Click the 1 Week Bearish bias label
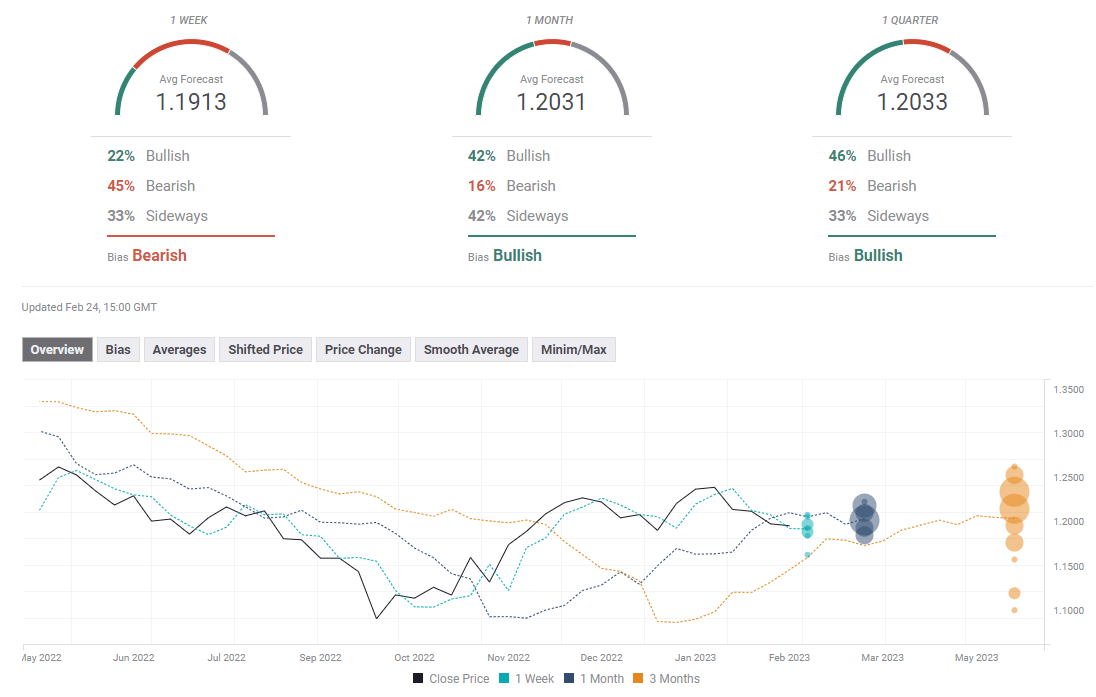 (159, 256)
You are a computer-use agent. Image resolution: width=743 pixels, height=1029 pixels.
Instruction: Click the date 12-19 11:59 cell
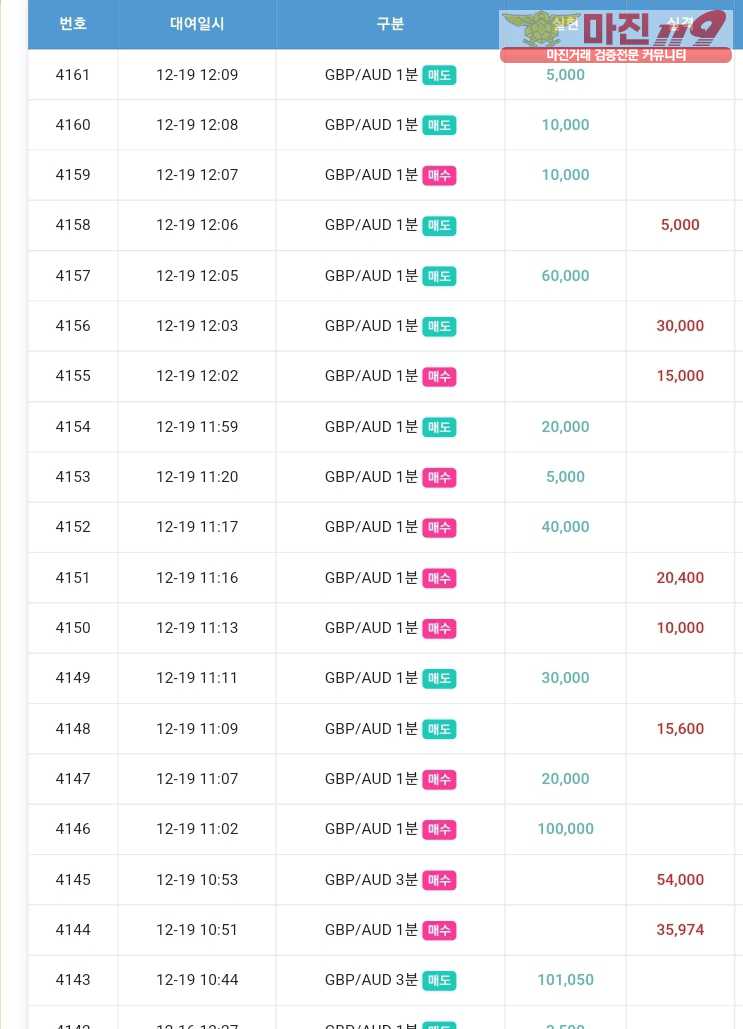197,427
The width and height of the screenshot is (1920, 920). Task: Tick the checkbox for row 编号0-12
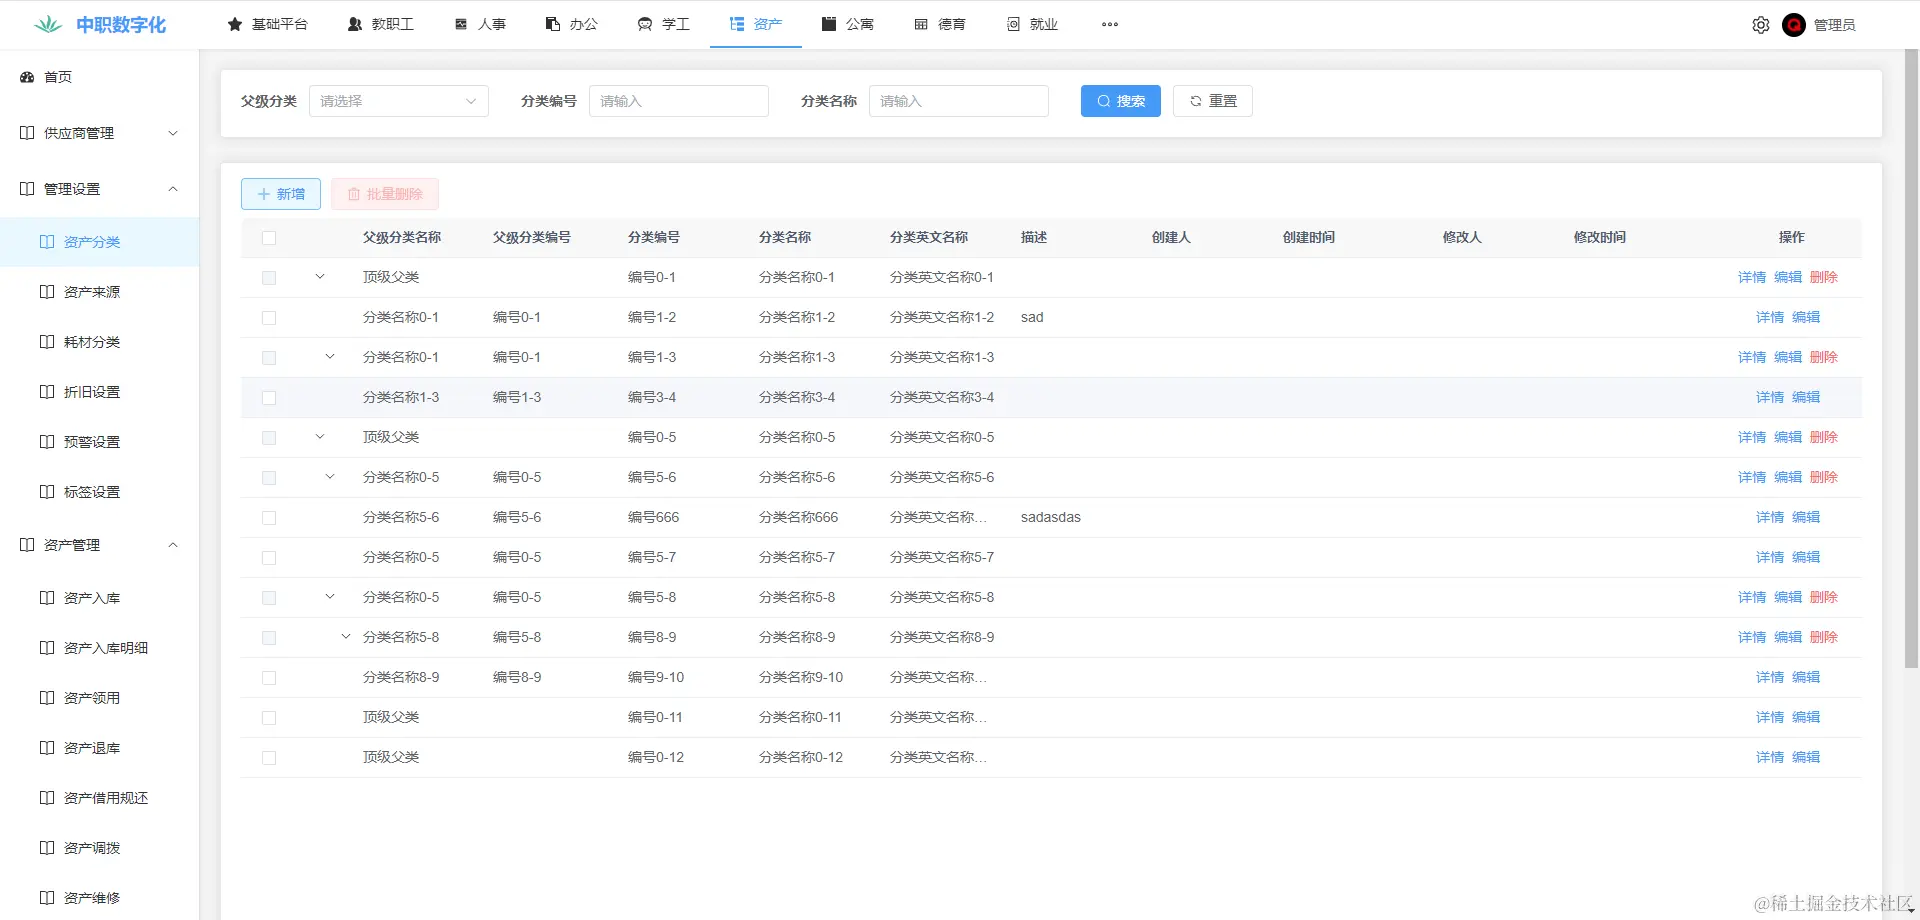[x=269, y=758]
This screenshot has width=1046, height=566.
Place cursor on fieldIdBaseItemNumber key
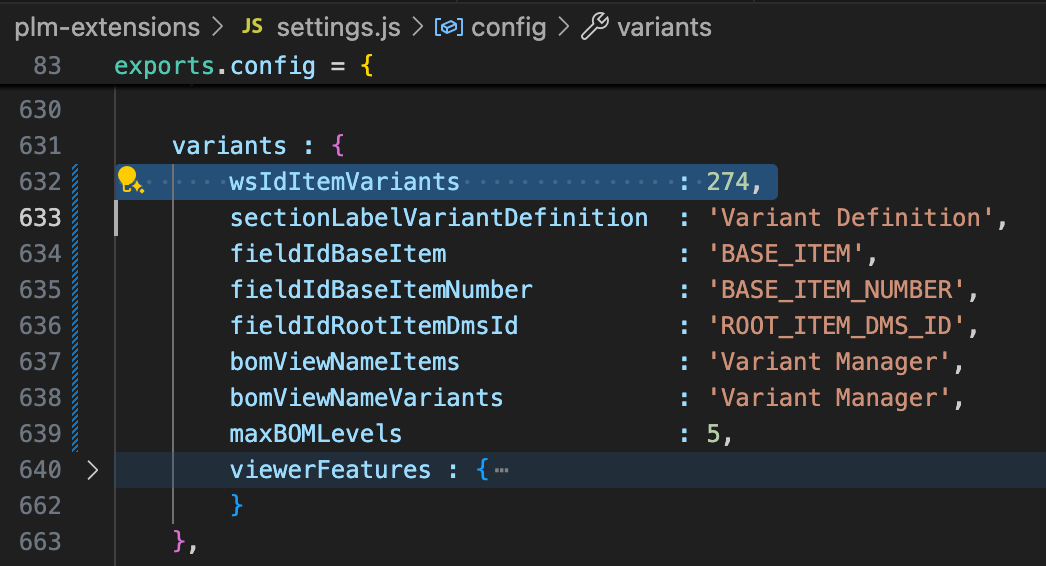[x=381, y=290]

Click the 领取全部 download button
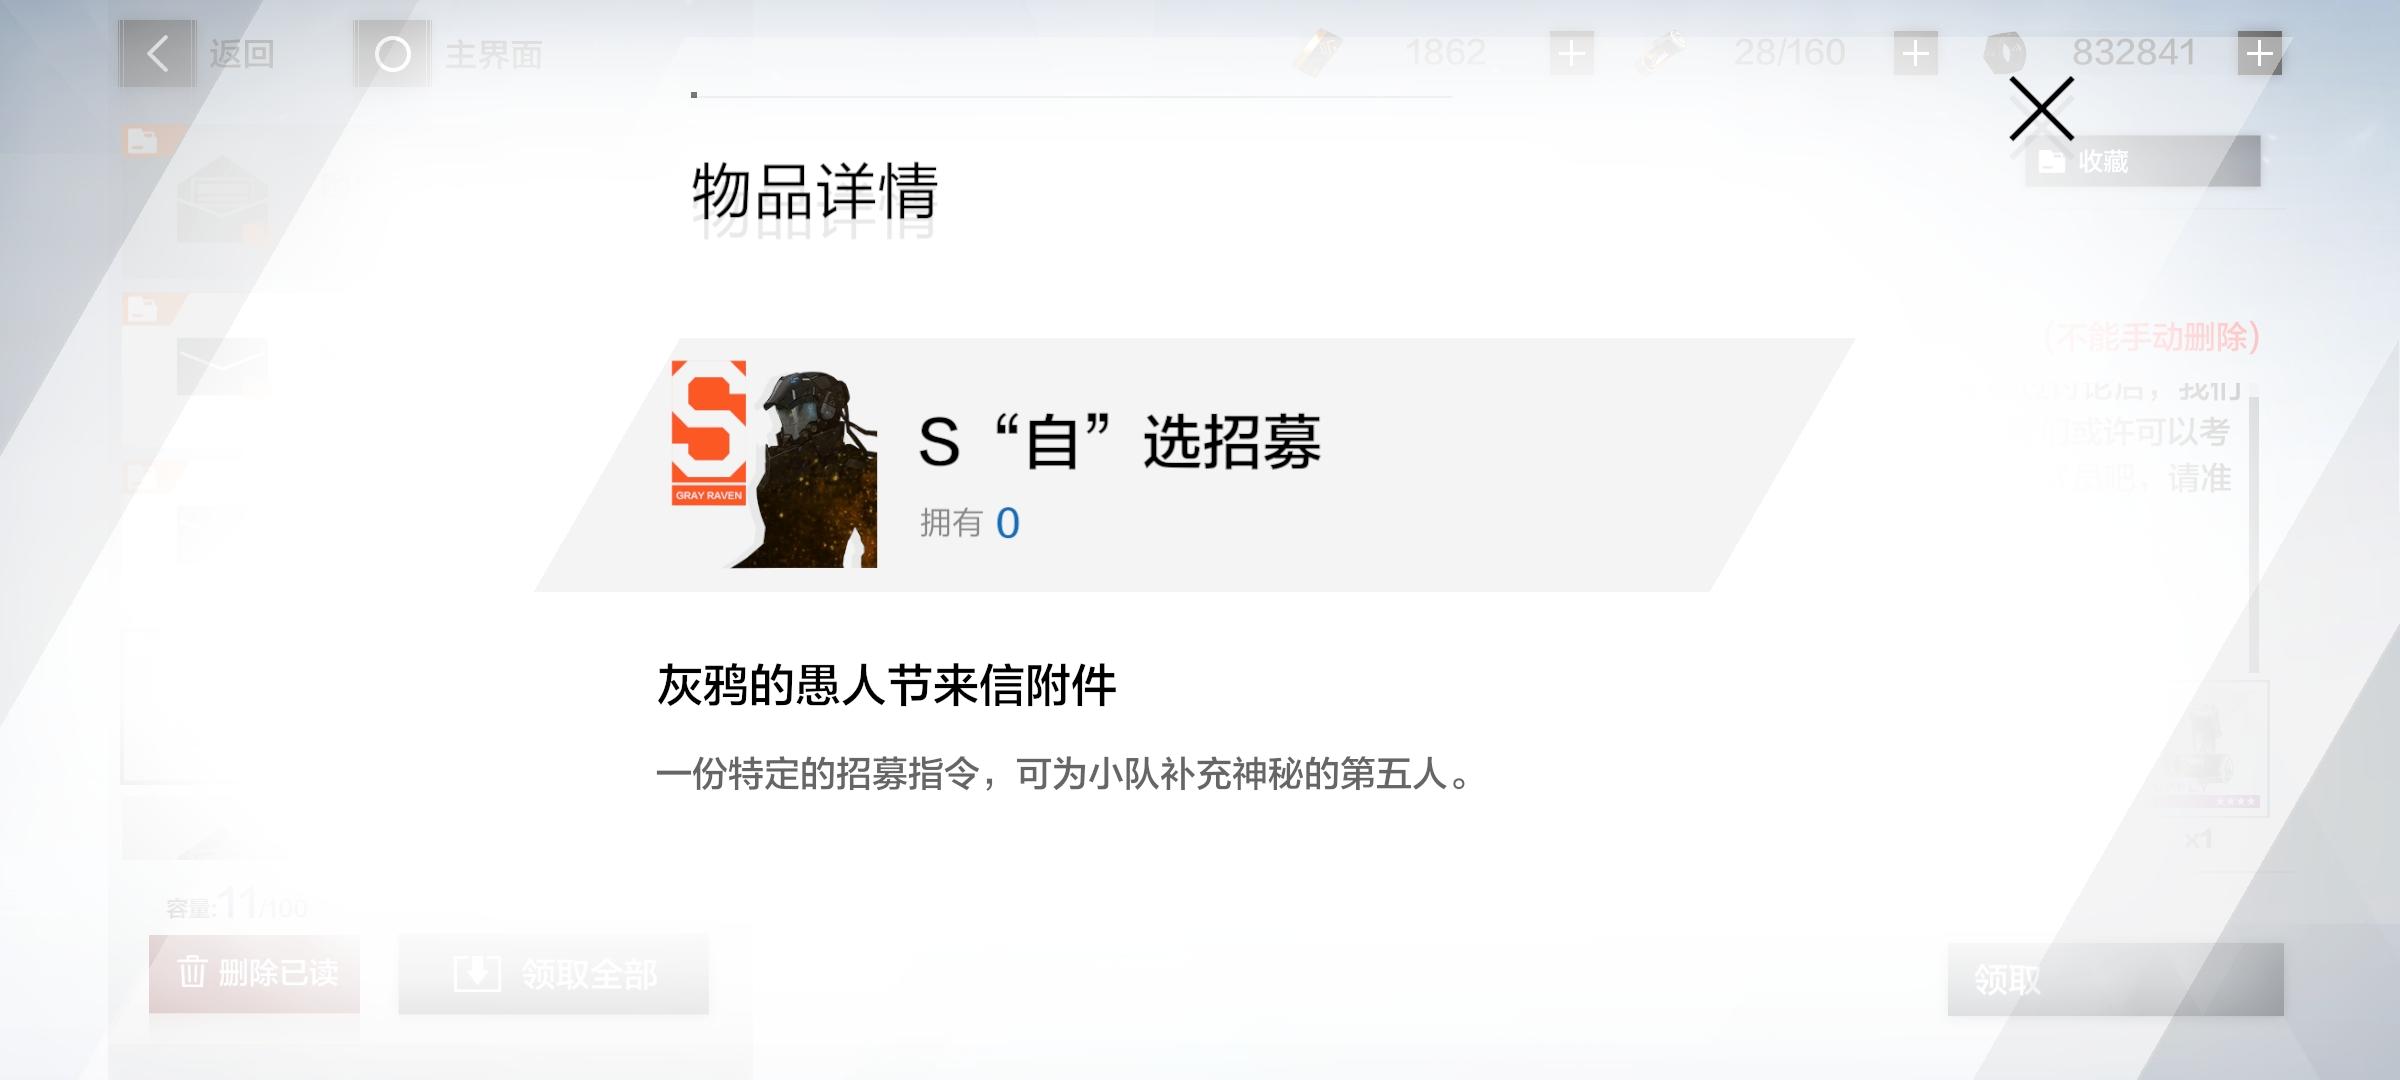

++++++++

EXERCISE DETAILS:
Quote exactly the lines from the line that contains "You are a computer-use" through the last line of the listing, please, leaving out all pictures.

SOLVED EXERCISE:
You are a computer-use agent. Image resolution: width=743 pixels, height=1029 pixels.
Instruction: Click the date 12-19 11:59 cell
197,427
The width and height of the screenshot is (1920, 920). Task: Tick the checkbox for row 编号0-12
[x=269, y=758]
This screenshot has width=1046, height=566.
Place cursor on fieldIdBaseItemNumber key
[x=381, y=290]

Click the 领取全部 download button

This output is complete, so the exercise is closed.